同労者

キリスト教—信徒の志す—

Q&Aルーム

—  質問してみよう「聖書を学ぶ会」報告-133  —

山本 咲


列王記Ⅰ 3章

 前回はダビデからソロモンへの信仰と王座の継承。そして、彼に委ねられた多くの者の罪に対する処理についての話を取り上げた。特に前回の章ではその視点をソロモンにあてるのではなく、このところで裁かれた者たちに置き語った。彼らはその裁きの執行猶予を与えられていたのにもかかわらず、恐れずに甘く考え、憐れみを軽んじたことによって断罪としての死を被らなければならなくなったのである。
ソロモンの時代は神の掟というものに自らを従わせられるかということが重要になっている。私たちの時代も同じである。神から与えられた日々の営みがどのようにして自らのものになっているのか。神からどのようにして、何故与えられたのか。私たちがどのようにそれに応えていくかということを考えていかなければならない。
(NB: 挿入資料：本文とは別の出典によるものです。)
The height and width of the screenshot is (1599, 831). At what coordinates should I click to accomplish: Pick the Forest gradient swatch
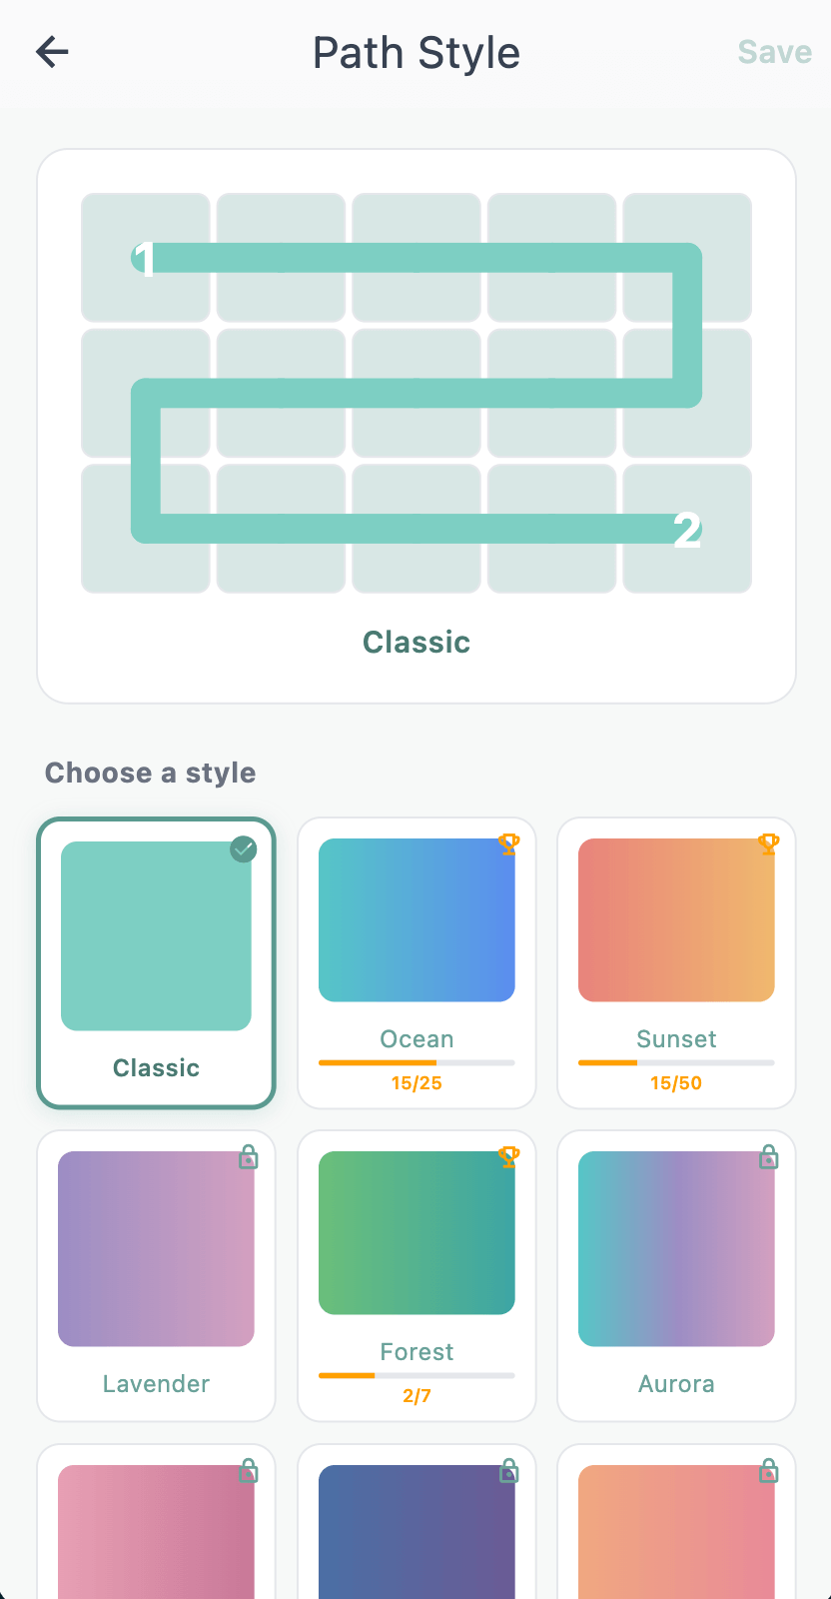416,1232
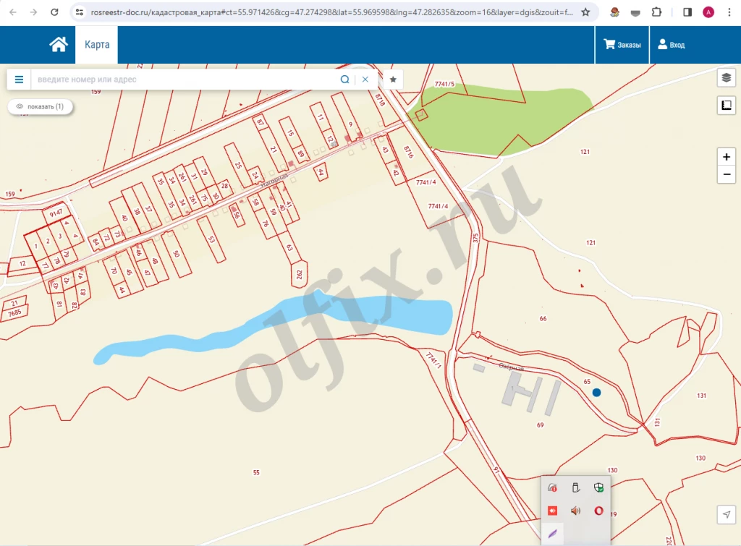741x546 pixels.
Task: Bookmark this page with address bar star
Action: (585, 12)

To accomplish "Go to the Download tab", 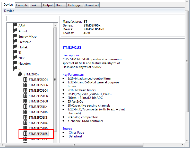I will pyautogui.click(x=92, y=5).

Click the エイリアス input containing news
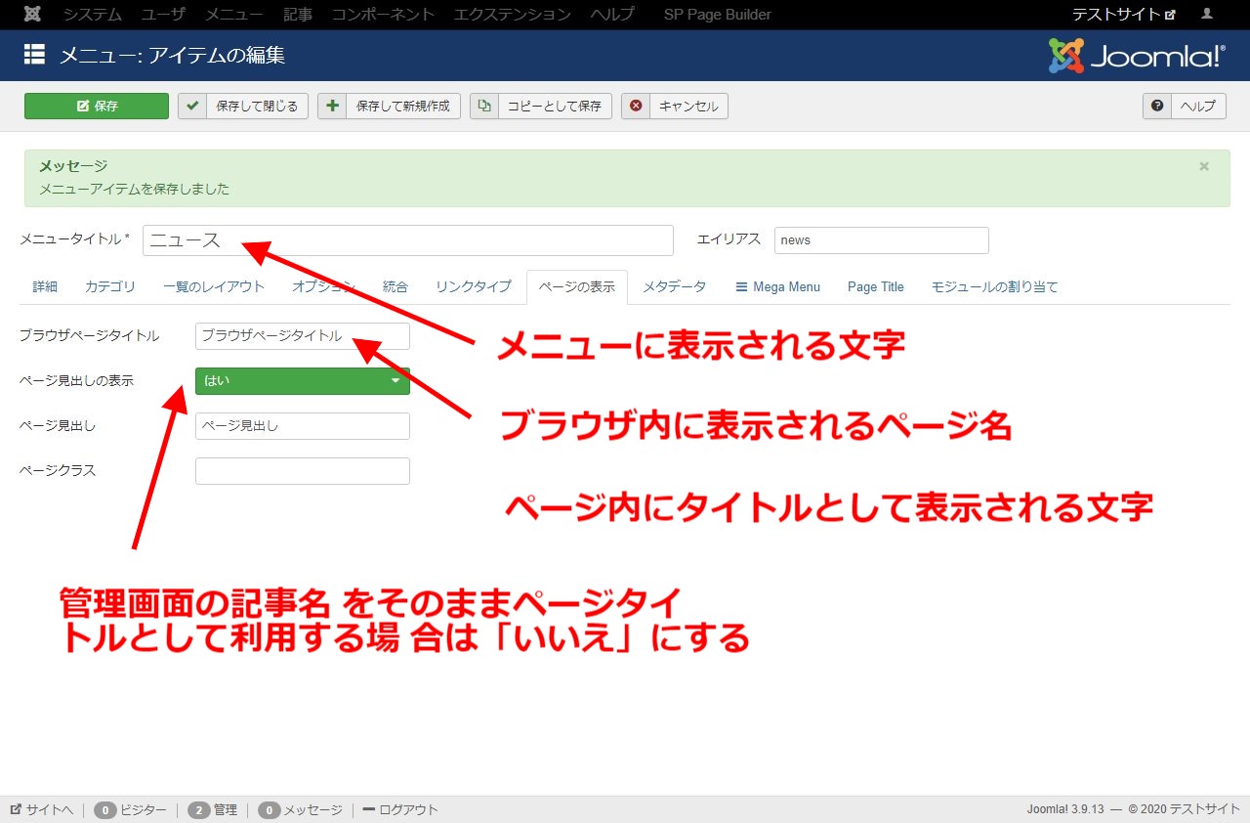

その中に神から与えられた召しというものが存在するのである。もちろん神がそれを与えられたのだからと言って、ただ神に知恵や力を求めているばかりではならない。神は私たちに日々の営みの中で成長が与えられるように多くの事柄を課している。だからこそ、神が私たちを導かれる道の中に歩みながら、その中で現われてくる困難をも感謝し、歩んでいく必要がある。自らを逃がしてしまうことは簡単であるが、それでは神が本来私たちに与えようとしておられる知恵や力を身に着けることなく時が過ぎてしまう。それは一時的には困難から逃れられて良いかもしれない。しかし、将来的に任せられるはずだった神からの召しに応えられずに悲しまなければならないことが起こってくるのである。ダビデとソロモンの大きな違いは、ダビデはほとんど王国制度、王族、貴族制度というものが形成されていない状態でその働きが進められていった。戦うことのために選ばれた職業軍人がそれを通し、貴族制や地位を形成し、それが王国の存続を支えるものとなっていったのである。 対してソロモンはそのような制度がある程度出来上がっている中で、神の国をどのようにして作り上げていくのかということが重要であった。ただ、彼は早々にエジプトのパロとの縁が結ばれた。彼はそのために神に知恵を求め、国を導こうとしていくのである。ただ、彼がこの様にして結んだ他の国とのつながりは異教の神を自国に入れてしまうこととなった。だからこそ、彼にもダビデのように神との関わりの中で御心を探り悔い改めが行われていく必要があった。このところには華々しいソロモンの知恵について語られているが、その一方で神から与えられたものを彼がどのように用いていくか、それは他者や国の問題だけでなく、ソロモン自身の行いにも向けられていく必要があったのである。聖書は今後の彼がどのようにそれを行っていくかという所に私たちが目を向けられるようにこの初めのところにその要素を入れている。ダビデは戦いの人であった。彼はその人生を戦いの中で培ってきたのである。対してソロモンの王政は平和の時である。もちろん平和であっても国のために戦う者たちは必要であった。いつ何時戦いということが起こってくるかはわからないような状況の中、備える者たちがいたのである。それは戦いの中に常に置かれていたダビデの時代の者たちよりも困難を極めるものであった。
ソロモンは平和の君と呼ばれていた。エジプトの娘を迎え入れたのもイスラエルがエジプトに並ぶほどの力をつけたということの表れでもあった。しかしそれは人の感覚、評価においてなされるものであり、イスラエルという神の国における評価を下される神の前には無意味なものであった。イスラエルの大切にしなければならない評価の基準は神がどのように見ておられるか、イスラエルが神の前にどのように歩んでいるかということだったのである。だからこそ、平和なソロモンの時代のなかにおいてこのことが問われ続けていたのだ。
そして何度も取り上げているこの平和ということも、神の国における平和は神に従い続けるゆえに与えられるものである。例え戦いが起ころうとも、神に従い続けているならば、イスラエルは平和なのである。平和という言葉の意味が変わってしまうのではなく、私たちはソロモンが置かれている状況をもう一度このようにして捕えて生きながら、彼が国を堅固にするために行ったエジプトとのつながりをどのように捉えていくのか、手法としては誤りではないが、神を信じ従い歩むものとして誤っていないのかを考えていかなければならない。与えられたものがどれだけ力のあるもの、素晴らしいものであっても神の前に私たちがどのように用いるかということでそれが良いものにも、悪いものにもなることを忘れずに歩みたく願う。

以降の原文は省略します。